In another test, background ions were generated in sufficient quantity in air when a single UV-LED illuminated a conducting surface made of aluminum, coated with a thin layer of non-stick coating, composed of polysiloxane and other minor components (e.g., acrylic acid, ethyl acetate and butyl acetate) at ambient temperature. Background ion mixture resulting from UV light (280 nm) from a UV-LED source striking a conducting surface located near a sample cone, which was determined with an API 5000 atmospheric-sampling mass analyzer situated adjacent to UV-LED source. Background ion mixture resulting from UV light (280 nm) striking an stainless steel metal surface was determined using an API 5000 atmospheric-sampling mass analyzer coupled to the UV-LED source. The sample cone was set to a potential of −7V. UV light from the UV-LED was set to strike the sample cone −0.5 cm from the MS inlet. UV light from UV-LED source was set to strike the sample cone just below the inlet to mass analyzer. The polymer-coated aluminum surface generated similar ion intensities and types of ions as the non-coated aluminum surface.

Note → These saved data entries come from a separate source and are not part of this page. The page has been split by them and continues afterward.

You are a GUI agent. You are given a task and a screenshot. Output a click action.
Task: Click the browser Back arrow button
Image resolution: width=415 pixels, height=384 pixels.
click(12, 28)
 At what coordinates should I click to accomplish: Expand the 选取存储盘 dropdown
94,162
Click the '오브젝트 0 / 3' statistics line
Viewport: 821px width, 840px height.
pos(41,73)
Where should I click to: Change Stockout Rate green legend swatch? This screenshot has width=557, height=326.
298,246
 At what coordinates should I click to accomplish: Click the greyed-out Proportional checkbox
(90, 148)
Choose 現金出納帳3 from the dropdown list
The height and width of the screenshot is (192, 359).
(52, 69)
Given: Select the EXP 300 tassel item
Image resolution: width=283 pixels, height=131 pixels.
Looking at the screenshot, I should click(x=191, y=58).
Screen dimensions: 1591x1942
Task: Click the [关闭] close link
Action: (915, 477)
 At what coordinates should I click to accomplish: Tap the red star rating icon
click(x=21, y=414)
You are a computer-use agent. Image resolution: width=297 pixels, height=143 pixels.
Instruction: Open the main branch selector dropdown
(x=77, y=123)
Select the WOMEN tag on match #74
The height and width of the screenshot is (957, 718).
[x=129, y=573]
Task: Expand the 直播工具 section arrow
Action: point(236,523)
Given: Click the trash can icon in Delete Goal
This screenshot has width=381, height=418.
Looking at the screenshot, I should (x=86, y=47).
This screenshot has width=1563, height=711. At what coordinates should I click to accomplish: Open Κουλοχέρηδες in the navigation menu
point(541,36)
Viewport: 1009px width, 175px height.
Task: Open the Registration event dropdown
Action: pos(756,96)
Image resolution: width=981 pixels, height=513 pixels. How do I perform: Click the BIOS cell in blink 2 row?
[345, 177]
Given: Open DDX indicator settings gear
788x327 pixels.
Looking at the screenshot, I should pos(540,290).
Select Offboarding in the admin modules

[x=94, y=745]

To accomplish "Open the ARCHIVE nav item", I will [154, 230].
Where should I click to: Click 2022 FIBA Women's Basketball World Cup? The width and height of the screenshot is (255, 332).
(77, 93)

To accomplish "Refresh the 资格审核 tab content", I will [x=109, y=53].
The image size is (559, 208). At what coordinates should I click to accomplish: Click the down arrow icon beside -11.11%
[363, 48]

In other experiments, analyte ions were generated using UV-LED photoemission ionization source at ambient pressure by sampling the headspace of several gas-phase organic compounds. Ions observed result from either reaction with an atmospheric reagent molecule or electron capture. In one test, Dichloromethane (CH2Cl2) (CAS #75-09-2) (ionization potential=11.32 eV) (Sigma Aldrich, St. Louis, Mo., USA) was analyzed. A Q-tip cotton swab moist with dichloromethane was placed an inch away from the UV-LED source. The ion signature was monitored by sampling the headspace above the aluminum metal surface. The headspace volume containing the ionized dichloromethane analyte was analyzed in an API 5000 mass spectrometer. Results showed the dominant ion (Cl−) for dichloromethane was a result of electron induced dissociation (EID), whereas most larger organic solvents resulted in electron attachment, charge transfer, proton abstraction (M-H)− or other fragmentation reactions.
While exemplary embodiments of the present invention have been shown and described herein, it will be apparent to those skilled in the art that many changes and modifications may be made without departing from the invention in its true scope and broader aspects. The appended claims are therefore intended to cover all such changes and modifications as fall within the spirit and scope of the invention.